This is a sample of one of the techniques we will cover in the Overland Vehicle Travel Course – Click Here.
On your way to Relay, Ontario – a cold war radar relay station way off the beaten path (190 mile from the nearest tire repair shop). Your front tire is torn by some steel debris left over from a logging operation. You stop and change the tire. It has a 6 inch gash in two separate spots. You lament that it isn’t repairable and throw it on the roof rack. Then you notice, that the tire on the other side is also flat.
You pull the tire repair kit from under the seat, put some air in it with the onboard compressor. You slather it in camp soap and find the puncture, drill it, clean it and work a plug into it. It holds the air. So off you go, with only 40 miles to go.
The gravel road leads across a dam on then turns rocky, then sandy, then rocky again. You haven’t seen another vehicle in over a day. It’s a pretty lonely place.

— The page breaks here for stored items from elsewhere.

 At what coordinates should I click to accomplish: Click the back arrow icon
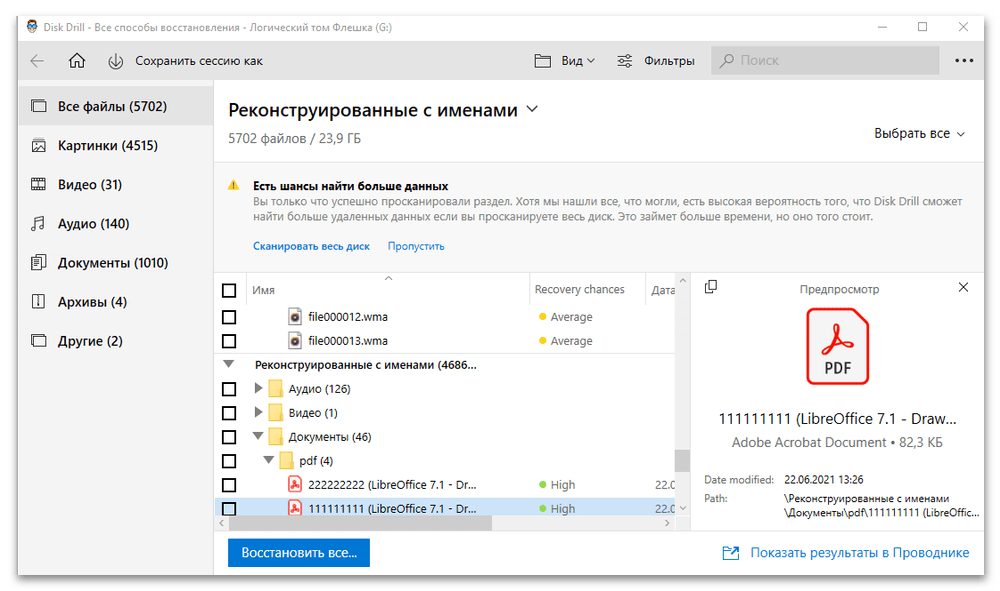tap(37, 61)
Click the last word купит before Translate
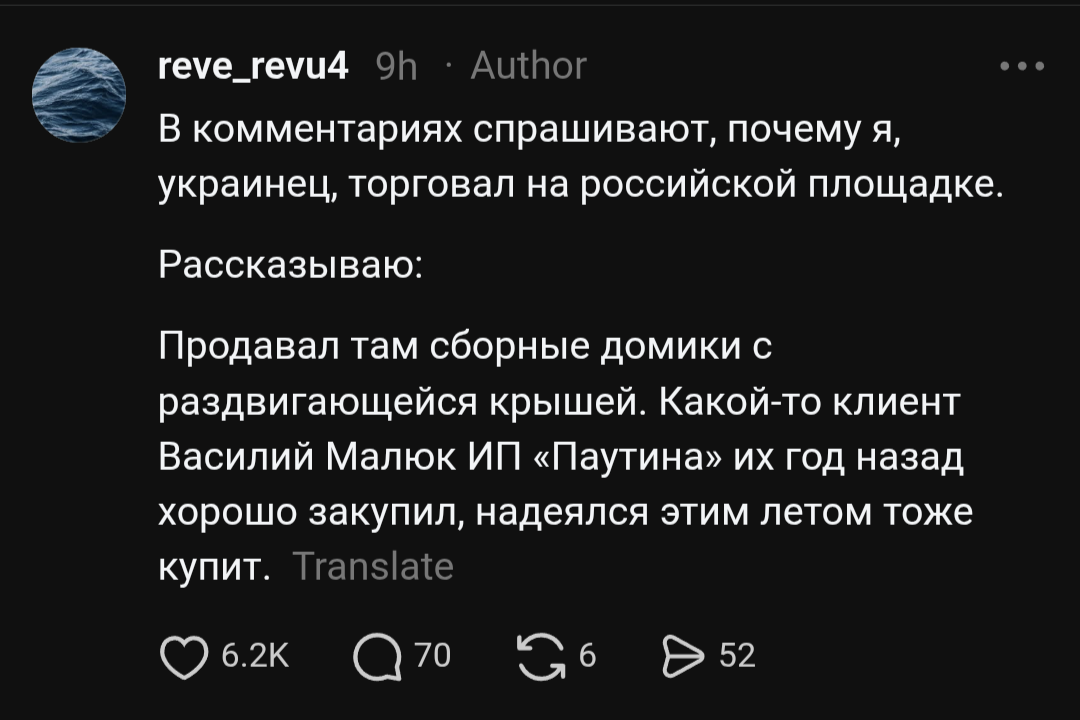 (213, 568)
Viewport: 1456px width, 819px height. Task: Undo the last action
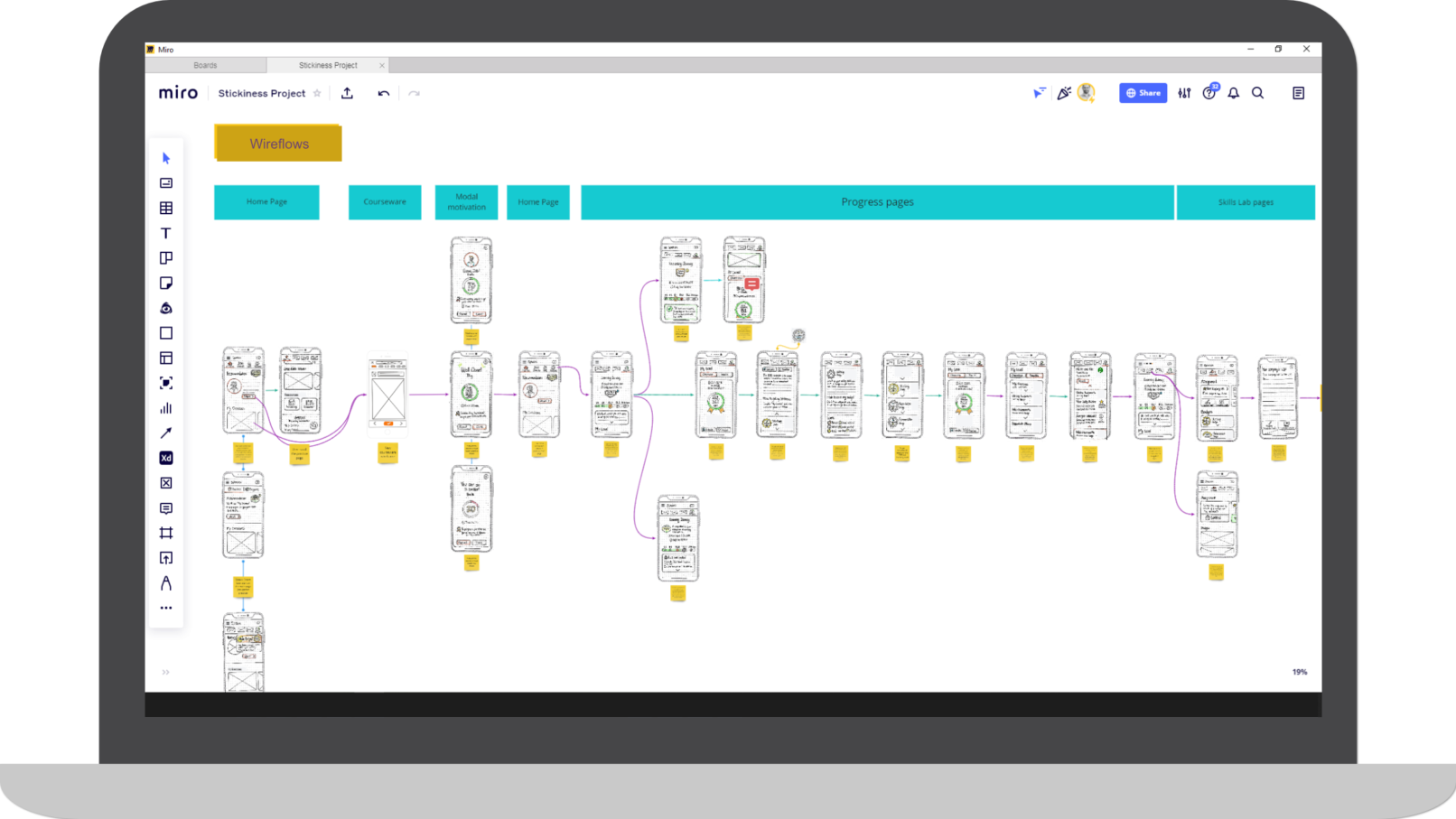click(384, 93)
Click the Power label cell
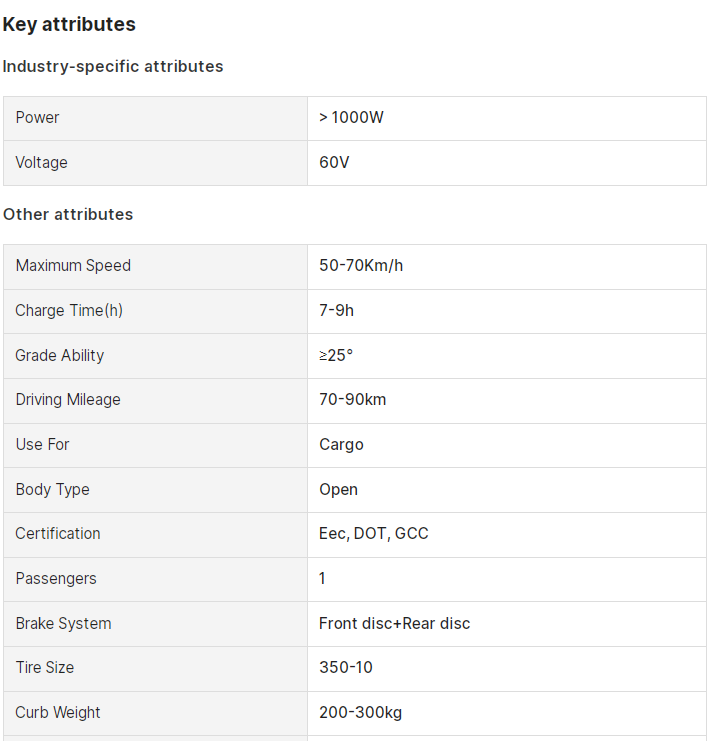 point(156,118)
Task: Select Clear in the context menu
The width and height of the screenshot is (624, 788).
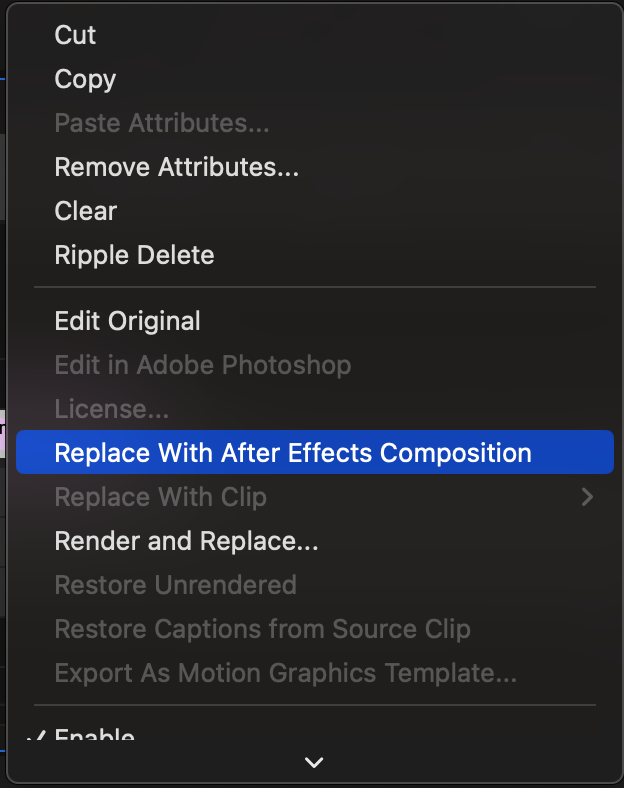Action: click(x=85, y=211)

You reach the entrance of the 15 mile road to Relay. It has a couple of boulders blocking your way. So you set about moving one of them with the high lift jack. You make room for your Jeep and on you go. 5 miles later you hear an explosion and the vehicle suddenly pulls to the right. The tire you just plugged must have blown out.
You hop out and discover a huge tear in the sidewall. You saw that it was damaged when you patched it, but now it is a huge open wound.
Now here you are, in the middle of nowhere. You already used your spare and you didn’t bring two. You’re stuck.
(Now before those reading this start to hem and haw about how much more prepared they would be than Mr. Hypothetical, or why YOU buy run on flats, always carry two spares or some other hypothetical arm chair quarterbacking, let me just say, “Go ahead and save it”. We know you are a huge deal and that you are ALWAYS prepared. Go ahead and pat yourself on the back and keep quiet – we know. This story isn’t here to discuss a hypothetical story, it is merely here to provide a more interesting story as we discuss an idea and some knowledge.)
No back to you, our intrepid adventurer and your “situation”.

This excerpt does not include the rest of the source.